Im Bayer-Umfeld nimmt man es inzwischen eher achselzuckend hin, dass der Bundestrainer auf ihren erfolgreichsten Stürmer verzichtet. Vielleicht sei es gar nicht so schlecht, dass Kießling nicht zu Länderspielen reisen müsse. Weil sein Spiel so aufwendig sei, könne er die Zeit gut gebrauchen, um zu regenerieren. Kießling selbst hat sich zuletzt eine gesunde Gelassenheit zum leidigen Thema antrainiert. Was soll er auch machen? Er hat einfach das Pech, dass neben den gesetzten Miroslav Klose und Mario Gomez so viele Mittelfeldspieler wie noch nie auch als Stürmer spielen können. Deshalb muss der dritte Stürmer im 23er-Kader kein echter Neuner sein. Und warum, sagt man im DFB-Trainerstab hinter vorgehaltener Hand, sollten wir plötzlich wieder mit hohen Flanken hantieren?
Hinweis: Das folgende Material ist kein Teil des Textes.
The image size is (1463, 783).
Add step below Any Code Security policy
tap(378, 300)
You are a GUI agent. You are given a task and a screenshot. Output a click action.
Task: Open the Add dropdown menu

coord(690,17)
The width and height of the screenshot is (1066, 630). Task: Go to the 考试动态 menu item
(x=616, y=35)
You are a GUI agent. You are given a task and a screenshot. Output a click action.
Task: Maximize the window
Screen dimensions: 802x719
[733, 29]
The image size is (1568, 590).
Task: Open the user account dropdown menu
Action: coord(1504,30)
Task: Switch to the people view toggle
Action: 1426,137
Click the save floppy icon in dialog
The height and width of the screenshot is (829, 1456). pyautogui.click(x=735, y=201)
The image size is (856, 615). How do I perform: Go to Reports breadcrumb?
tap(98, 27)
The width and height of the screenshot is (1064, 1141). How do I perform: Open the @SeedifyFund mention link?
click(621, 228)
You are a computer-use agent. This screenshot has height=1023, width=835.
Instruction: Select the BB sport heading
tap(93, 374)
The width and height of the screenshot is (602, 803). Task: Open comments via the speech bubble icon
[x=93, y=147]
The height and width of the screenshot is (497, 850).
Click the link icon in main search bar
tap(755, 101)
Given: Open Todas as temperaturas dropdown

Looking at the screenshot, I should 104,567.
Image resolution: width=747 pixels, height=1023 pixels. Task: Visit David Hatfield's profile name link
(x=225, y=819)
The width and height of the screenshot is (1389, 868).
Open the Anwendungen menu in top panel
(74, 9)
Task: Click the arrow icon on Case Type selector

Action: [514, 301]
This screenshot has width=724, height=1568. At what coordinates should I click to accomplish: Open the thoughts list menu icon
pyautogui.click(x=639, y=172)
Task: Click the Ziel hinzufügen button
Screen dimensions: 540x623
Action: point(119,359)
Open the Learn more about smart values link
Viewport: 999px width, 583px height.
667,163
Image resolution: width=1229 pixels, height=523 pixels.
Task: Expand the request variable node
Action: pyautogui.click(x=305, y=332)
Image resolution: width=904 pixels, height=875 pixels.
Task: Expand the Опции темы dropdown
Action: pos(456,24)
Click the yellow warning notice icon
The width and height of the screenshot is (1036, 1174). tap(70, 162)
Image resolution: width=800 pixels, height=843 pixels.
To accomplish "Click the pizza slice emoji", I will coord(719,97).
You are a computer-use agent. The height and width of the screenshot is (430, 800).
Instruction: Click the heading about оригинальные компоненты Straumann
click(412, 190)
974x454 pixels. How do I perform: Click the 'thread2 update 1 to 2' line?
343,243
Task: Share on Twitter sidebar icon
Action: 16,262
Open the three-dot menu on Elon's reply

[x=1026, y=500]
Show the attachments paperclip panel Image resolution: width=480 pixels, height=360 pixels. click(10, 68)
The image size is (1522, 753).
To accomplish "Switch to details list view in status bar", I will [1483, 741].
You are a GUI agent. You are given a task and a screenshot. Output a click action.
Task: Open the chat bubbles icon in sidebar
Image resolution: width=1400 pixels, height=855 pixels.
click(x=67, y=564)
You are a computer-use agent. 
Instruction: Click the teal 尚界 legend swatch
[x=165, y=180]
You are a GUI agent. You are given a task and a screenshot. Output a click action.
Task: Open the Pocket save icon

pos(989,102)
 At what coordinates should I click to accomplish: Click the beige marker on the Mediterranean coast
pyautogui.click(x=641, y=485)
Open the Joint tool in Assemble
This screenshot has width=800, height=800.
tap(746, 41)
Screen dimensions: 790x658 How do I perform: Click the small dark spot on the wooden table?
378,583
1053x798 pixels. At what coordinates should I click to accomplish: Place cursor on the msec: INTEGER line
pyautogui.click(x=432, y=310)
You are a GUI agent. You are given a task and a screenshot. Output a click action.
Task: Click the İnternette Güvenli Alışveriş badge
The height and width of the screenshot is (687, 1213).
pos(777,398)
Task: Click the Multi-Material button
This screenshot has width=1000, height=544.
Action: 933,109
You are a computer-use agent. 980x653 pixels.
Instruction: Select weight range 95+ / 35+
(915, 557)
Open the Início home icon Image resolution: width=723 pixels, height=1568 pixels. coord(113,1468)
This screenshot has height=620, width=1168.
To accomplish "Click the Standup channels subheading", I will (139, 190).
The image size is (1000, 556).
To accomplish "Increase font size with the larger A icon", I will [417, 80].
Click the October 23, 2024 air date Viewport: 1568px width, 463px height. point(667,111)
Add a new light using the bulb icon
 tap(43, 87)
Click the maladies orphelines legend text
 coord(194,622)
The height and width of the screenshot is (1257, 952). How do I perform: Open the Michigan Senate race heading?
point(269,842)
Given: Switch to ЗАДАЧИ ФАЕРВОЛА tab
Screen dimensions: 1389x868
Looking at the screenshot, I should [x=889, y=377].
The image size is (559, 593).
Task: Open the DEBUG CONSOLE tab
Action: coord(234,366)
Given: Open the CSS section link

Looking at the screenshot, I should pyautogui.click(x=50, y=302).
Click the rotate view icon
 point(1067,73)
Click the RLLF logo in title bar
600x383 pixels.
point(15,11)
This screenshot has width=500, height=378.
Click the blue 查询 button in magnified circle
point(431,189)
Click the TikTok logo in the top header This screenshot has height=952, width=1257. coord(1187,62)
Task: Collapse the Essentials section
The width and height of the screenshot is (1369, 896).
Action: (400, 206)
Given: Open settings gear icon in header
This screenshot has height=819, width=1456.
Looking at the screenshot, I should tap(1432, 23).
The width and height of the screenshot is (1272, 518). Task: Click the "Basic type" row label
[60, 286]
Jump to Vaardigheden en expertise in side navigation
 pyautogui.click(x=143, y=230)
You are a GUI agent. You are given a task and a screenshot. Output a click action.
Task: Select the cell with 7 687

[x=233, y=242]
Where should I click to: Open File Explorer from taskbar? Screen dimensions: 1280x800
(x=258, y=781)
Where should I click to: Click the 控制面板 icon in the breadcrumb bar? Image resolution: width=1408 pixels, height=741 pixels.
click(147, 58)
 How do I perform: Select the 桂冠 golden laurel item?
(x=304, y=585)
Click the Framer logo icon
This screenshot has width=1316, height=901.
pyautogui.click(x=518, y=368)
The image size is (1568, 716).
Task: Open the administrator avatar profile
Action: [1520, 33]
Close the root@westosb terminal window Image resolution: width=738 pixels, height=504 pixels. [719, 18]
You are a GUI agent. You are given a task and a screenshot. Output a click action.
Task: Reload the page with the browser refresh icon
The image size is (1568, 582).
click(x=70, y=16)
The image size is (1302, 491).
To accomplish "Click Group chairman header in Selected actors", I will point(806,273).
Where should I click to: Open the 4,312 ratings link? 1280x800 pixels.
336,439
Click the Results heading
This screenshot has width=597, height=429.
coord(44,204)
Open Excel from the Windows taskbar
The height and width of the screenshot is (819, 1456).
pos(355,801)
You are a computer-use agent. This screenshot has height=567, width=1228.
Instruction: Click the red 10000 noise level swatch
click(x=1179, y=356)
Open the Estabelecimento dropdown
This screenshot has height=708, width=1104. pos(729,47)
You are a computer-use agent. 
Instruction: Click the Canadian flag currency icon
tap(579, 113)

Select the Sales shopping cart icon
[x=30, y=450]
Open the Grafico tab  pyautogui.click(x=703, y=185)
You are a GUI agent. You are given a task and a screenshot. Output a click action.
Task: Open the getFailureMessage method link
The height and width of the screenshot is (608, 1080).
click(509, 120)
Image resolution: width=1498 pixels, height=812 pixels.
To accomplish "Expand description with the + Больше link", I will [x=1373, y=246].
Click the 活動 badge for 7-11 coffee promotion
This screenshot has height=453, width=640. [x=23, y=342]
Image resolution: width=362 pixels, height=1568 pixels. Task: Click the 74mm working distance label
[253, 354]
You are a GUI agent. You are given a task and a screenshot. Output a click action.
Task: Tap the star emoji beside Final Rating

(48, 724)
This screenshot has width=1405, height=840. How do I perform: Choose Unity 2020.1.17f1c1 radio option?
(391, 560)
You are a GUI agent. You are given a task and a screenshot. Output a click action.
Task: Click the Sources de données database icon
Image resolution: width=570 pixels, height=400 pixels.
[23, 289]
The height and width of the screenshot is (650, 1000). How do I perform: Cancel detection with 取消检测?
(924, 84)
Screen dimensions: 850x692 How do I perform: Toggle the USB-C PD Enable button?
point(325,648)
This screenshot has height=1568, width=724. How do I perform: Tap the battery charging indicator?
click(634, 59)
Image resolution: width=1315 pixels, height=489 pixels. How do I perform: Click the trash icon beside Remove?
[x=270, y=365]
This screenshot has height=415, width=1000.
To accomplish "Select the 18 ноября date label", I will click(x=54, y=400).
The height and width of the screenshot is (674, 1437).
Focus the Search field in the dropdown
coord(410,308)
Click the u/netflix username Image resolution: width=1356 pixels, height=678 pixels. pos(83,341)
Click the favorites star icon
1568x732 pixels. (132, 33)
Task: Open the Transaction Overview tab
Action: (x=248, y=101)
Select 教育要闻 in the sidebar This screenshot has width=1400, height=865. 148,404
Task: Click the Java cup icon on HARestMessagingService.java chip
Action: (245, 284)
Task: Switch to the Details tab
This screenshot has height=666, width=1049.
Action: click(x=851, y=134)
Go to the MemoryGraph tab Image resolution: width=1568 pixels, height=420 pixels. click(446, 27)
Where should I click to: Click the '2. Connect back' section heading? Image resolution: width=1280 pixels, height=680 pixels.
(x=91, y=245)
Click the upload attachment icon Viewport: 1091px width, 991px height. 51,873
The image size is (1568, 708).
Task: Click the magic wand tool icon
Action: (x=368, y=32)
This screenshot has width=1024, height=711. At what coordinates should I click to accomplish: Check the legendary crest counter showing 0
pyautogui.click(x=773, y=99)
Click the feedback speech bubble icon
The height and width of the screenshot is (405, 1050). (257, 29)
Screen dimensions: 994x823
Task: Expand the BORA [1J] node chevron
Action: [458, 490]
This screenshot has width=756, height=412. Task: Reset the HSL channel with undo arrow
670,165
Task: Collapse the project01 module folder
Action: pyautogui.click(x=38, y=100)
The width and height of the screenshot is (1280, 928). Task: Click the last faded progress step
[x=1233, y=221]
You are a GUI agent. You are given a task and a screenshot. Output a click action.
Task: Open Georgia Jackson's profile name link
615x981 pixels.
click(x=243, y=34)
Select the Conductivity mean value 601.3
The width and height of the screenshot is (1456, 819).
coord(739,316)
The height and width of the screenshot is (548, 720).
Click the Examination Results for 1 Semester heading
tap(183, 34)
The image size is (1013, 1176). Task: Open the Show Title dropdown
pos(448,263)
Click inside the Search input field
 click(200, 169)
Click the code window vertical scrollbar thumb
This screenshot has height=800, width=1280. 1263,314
Joachim Löw hat auch gestört, dass ihm „Bild“ eine Zeitlang vehement Kießlings Nominierung nahelegte, denn auf solche Einmischungsversuche reagiert der Bundestrainer allergisch. Und es entbehrt zumindest einer gewissen Komik nicht, dass die Ex-Bratwurst nun wohl sogar zu viel gelobt wurde.